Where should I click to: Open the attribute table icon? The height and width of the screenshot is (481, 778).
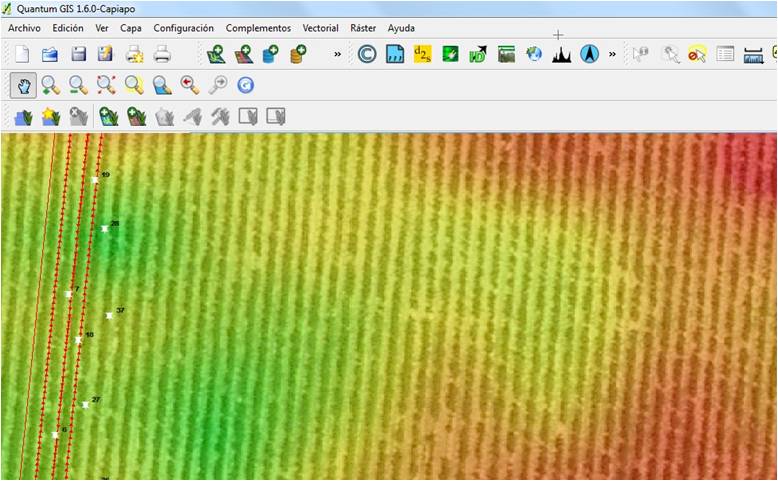point(726,54)
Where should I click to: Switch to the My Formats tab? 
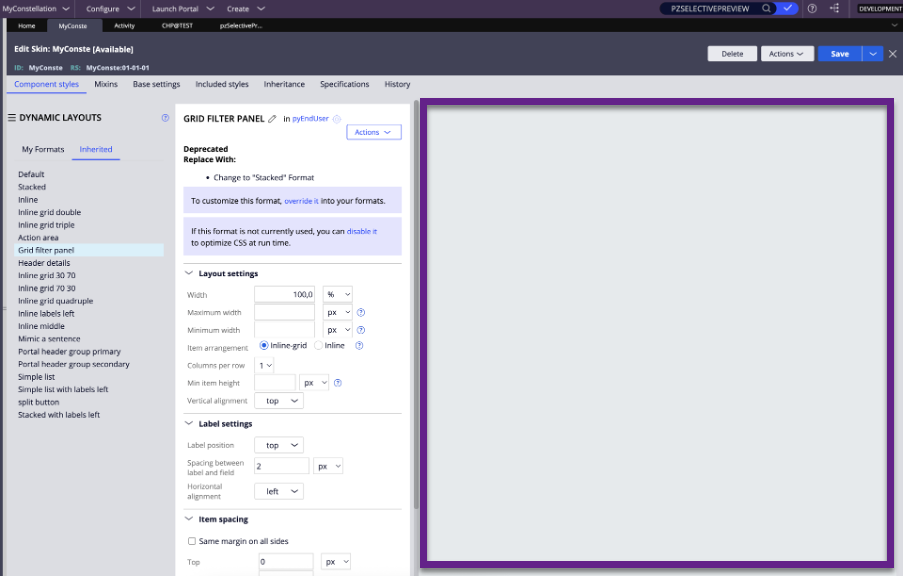pyautogui.click(x=43, y=150)
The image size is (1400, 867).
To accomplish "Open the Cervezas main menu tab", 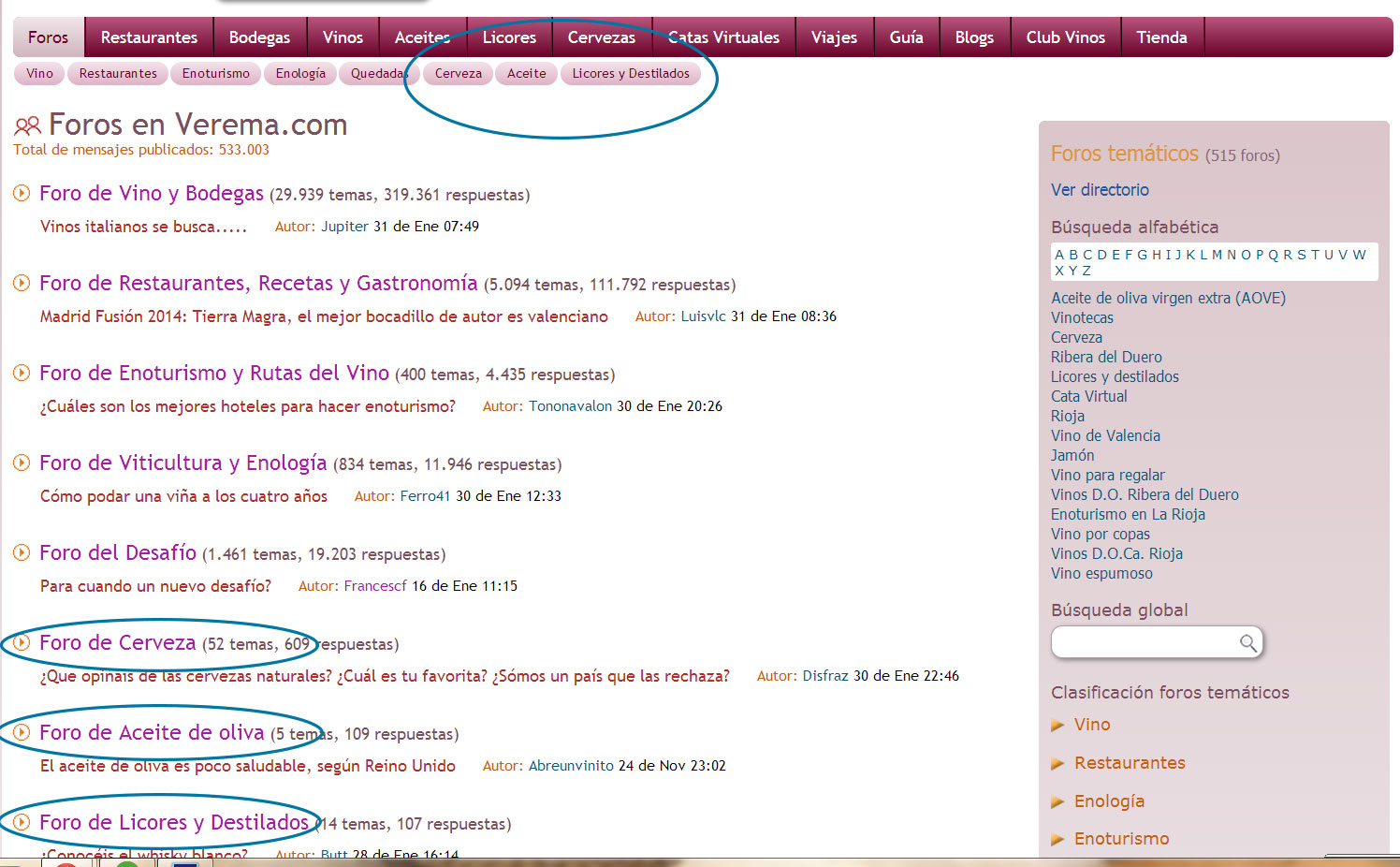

» **Exercise objective**
When you copy the data above, reproduce each line exactly and skip every image.

» **Answer for the task**
Where should I click to: Open the attribute table icon? The height and width of the screenshot is (481, 778).
point(726,54)
Where should I click to: Switch to the My Formats tab? 
pyautogui.click(x=43, y=150)
The image size is (1400, 867).
To accomplish "Open the Cervezas main menu tab", 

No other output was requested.